Exercise prompt:
Rewrite the entries starting with the line that contains "You are a GUI" and going on through the end of the entries, replacing "Downloads" with "Documents" and keeping everything else the same. Leave the pictures out of your answer.

(Pointing entries for text and elements)
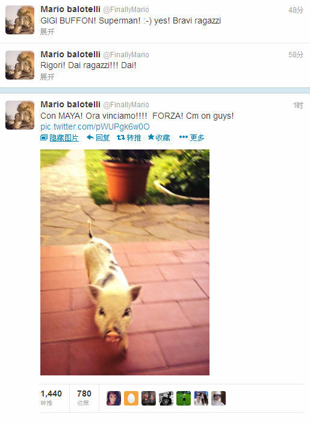The width and height of the screenshot is (310, 423).
Task: Click the first woman avatar in retweeters row
Action: click(114, 398)
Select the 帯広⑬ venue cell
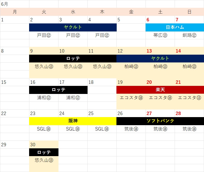 pyautogui.click(x=160, y=35)
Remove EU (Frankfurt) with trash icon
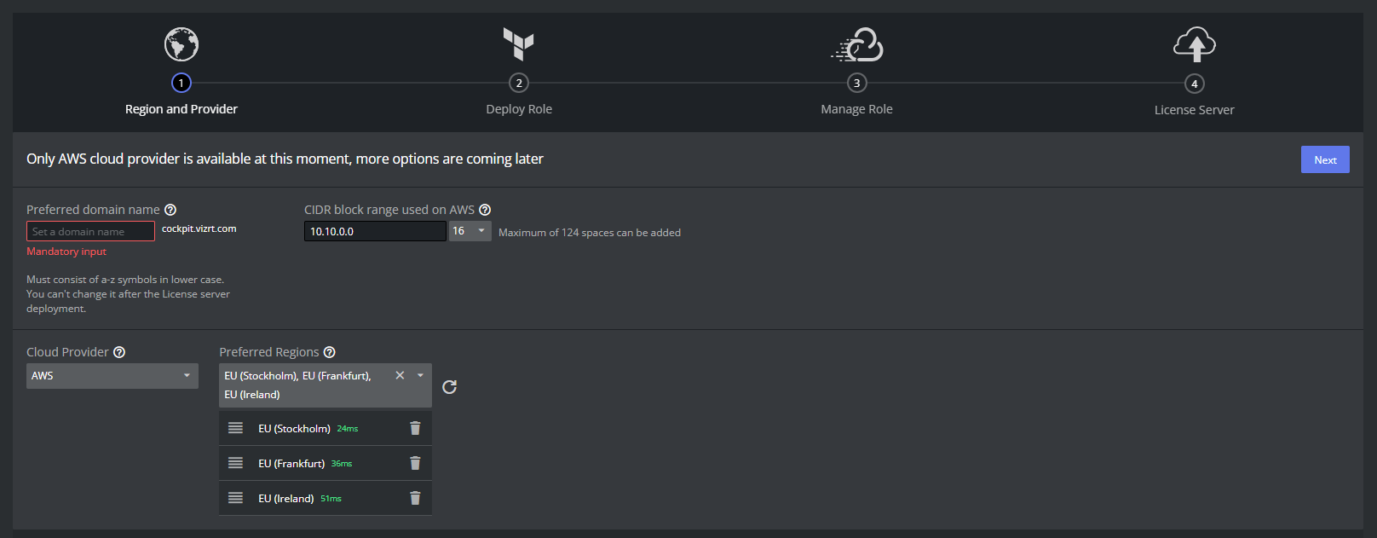This screenshot has height=538, width=1377. [x=415, y=463]
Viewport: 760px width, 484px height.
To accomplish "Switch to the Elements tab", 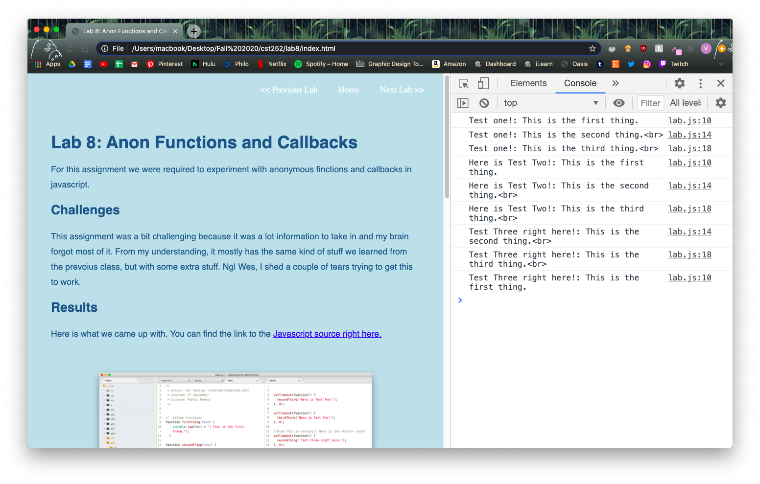I will click(x=528, y=83).
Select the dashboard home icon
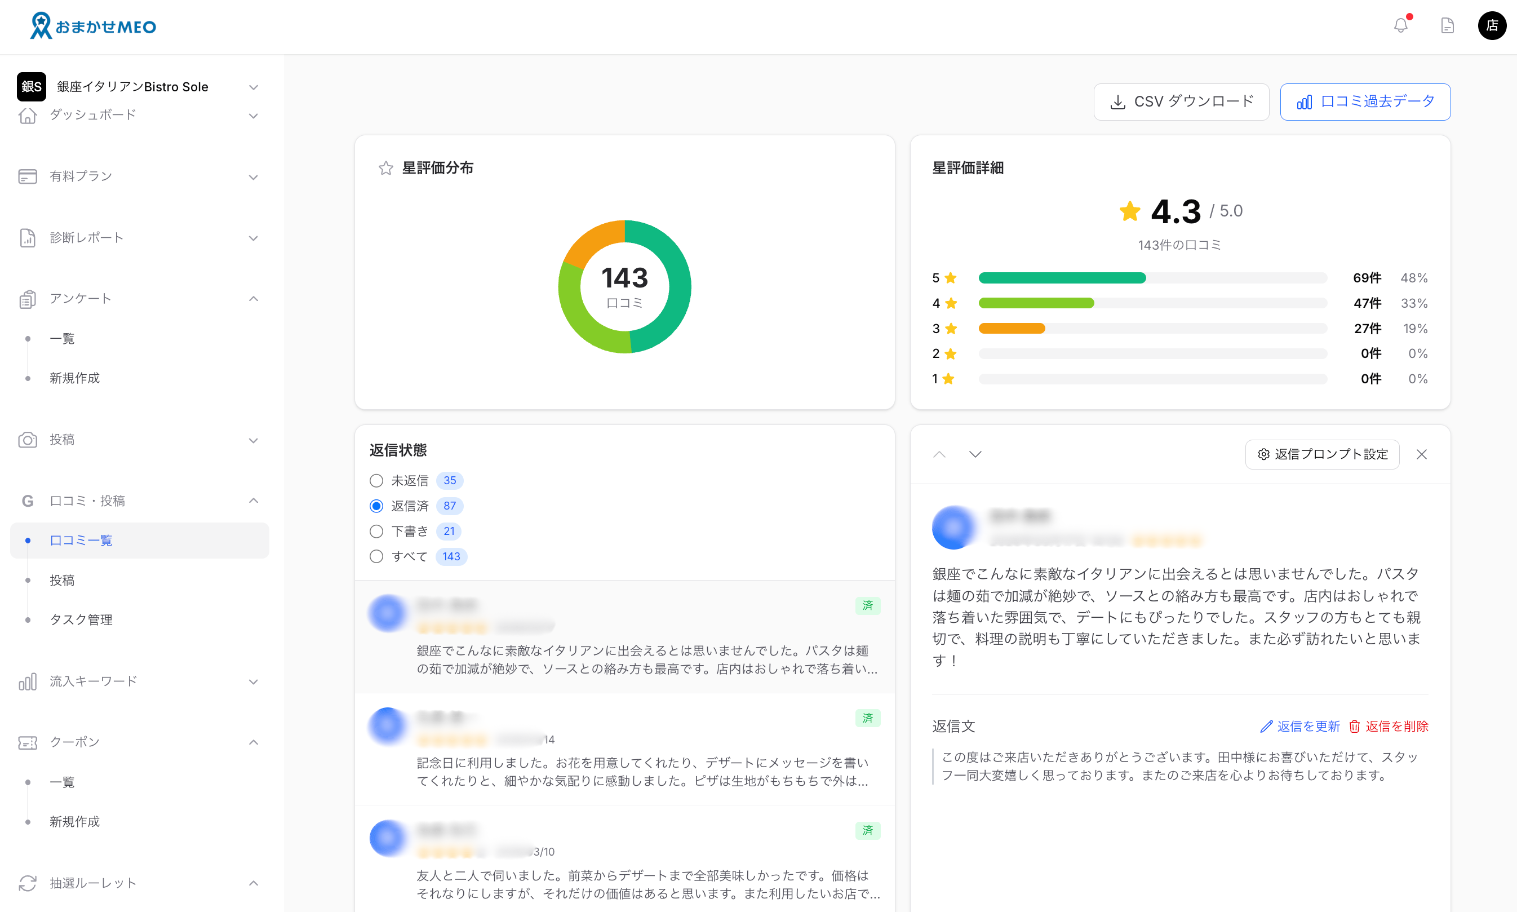1517x912 pixels. pos(27,116)
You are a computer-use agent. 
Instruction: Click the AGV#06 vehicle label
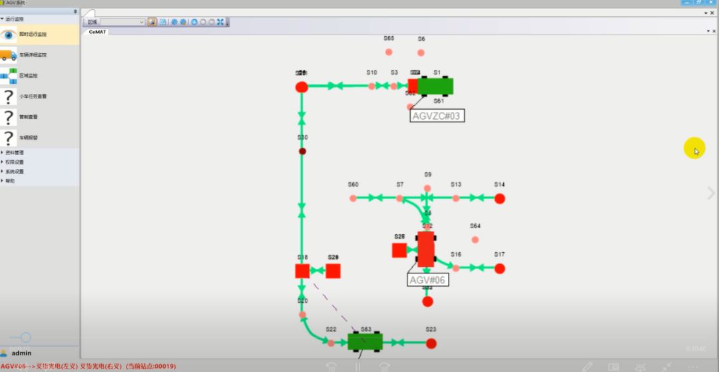(427, 280)
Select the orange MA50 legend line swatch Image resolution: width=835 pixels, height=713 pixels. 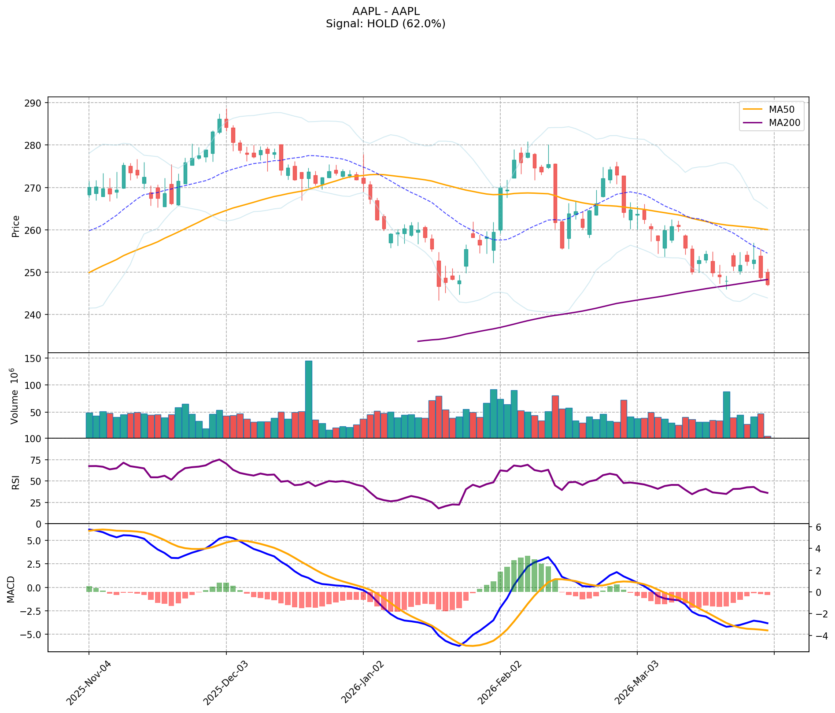(753, 108)
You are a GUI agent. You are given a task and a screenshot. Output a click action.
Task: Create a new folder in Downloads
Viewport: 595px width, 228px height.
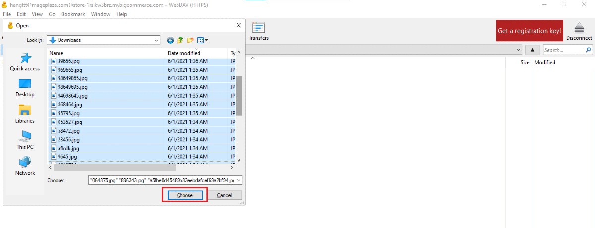point(190,40)
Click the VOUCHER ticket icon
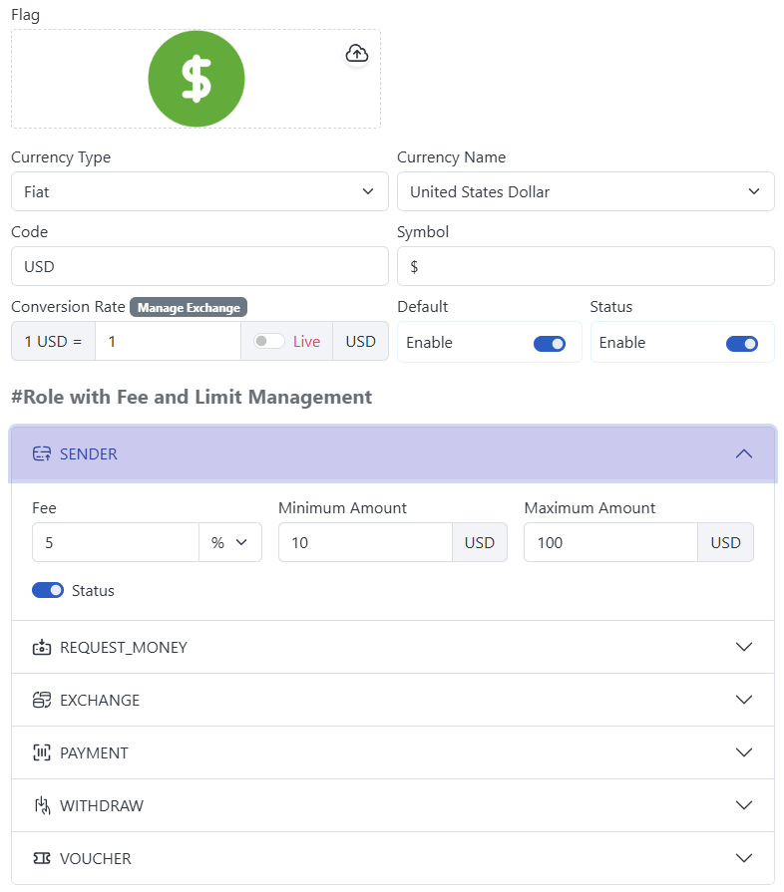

Task answer:
You are a GUI agent. You are given a task and a screenshot. Output a click action.
Task: Create a new folder in Documents
Viewport: 595px width, 228px height.
point(190,40)
Click the VOUCHER ticket icon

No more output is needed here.